------ Dataset extract

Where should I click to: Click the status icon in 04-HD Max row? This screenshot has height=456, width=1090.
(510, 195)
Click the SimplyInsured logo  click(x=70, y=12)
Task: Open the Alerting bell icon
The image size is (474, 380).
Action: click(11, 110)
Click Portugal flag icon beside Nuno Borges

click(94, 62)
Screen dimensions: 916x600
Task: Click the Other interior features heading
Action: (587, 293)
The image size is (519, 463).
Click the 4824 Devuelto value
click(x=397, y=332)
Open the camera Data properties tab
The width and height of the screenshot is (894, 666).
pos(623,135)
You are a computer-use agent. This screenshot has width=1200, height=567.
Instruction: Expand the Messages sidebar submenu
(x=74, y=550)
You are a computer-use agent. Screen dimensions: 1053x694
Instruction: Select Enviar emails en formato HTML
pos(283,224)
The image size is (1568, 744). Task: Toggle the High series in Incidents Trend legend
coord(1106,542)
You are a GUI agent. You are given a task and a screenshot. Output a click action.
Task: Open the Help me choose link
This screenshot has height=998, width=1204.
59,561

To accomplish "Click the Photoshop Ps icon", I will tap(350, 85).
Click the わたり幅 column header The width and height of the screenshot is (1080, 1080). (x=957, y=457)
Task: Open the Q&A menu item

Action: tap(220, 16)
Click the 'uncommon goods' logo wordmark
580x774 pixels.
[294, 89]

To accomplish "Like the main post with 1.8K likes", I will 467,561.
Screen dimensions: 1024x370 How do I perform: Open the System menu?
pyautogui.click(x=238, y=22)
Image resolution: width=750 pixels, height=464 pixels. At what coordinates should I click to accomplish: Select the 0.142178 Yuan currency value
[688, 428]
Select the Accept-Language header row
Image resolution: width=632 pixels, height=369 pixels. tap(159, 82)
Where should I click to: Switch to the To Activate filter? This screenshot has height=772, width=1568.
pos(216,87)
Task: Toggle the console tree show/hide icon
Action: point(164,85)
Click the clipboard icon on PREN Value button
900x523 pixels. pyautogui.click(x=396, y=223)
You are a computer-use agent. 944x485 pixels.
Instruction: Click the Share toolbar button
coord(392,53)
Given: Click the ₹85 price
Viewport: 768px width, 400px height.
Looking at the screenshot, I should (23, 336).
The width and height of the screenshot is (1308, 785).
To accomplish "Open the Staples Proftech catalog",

------------

* **Work instructions**:
Locate "The width and height of the screenshot is (1308, 785)." in the material, then quote the line that contains it and all lines after it through the final one.

* **Solution to the exercise**:
The width and height of the screenshot is (1308, 785).
To accomplish "Open the Staples Proftech catalog",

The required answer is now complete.